Don't Eat Weasels!

by Super Trampoline


Fluttershy Eats a Weasel

Most people don't know this, but Fluttershy isn't vegetarian. She spends so much time around carnivores and sick and dying animals that she is quite familiar with and accepting of the fragile temporary nature of life and how every second you spend, be it eating weasels or planting crops or refilling water bottles, or reading this crappy story is one more second you stand closer to the swift approaching unavoidable and all-encompassing eternal void of death. Fuck, that's depressing. Anyway, inasmuch she has no ethical objections to eating meat, and also, it's really delicious I mean seriously have ever had Orange Chicken?

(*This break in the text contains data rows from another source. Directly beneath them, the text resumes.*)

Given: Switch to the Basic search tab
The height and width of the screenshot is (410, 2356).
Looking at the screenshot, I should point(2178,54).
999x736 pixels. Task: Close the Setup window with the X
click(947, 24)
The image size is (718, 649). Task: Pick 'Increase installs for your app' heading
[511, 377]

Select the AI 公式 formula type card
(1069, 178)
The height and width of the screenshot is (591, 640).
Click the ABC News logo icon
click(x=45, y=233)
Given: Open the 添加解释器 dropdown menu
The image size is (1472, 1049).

Fluttershy inasmuch was pescetarian--that is, she only ate fish. Not like as in, "and nothing else", but rather, fish were the only formerly sentient creatures she ate.

Anyway, weasels are sort of like fish in that they are slippery and will slip right out of the web of lies they've created, and Fluttershy couldn't catch fish in the stream near her cottage because the Flemish had poisoned all the streams in and around Ponyville. Jesus fuck, never trust a french-speaking Belgian, at least not in Equestria.

Fluttershy was hungry and weasels are sort of like fish, so Fluttershy ate one. To kill it, she used the stare on it then boiled it alive while it was paralyzed by her dreadful peepers like fuck I'm saying fuck a lot but what a fucking way to go!

After it was nice and tender, Fluttershy ate it until only about a third of the lower body and entrails were left, which she fed to Harry the Bear.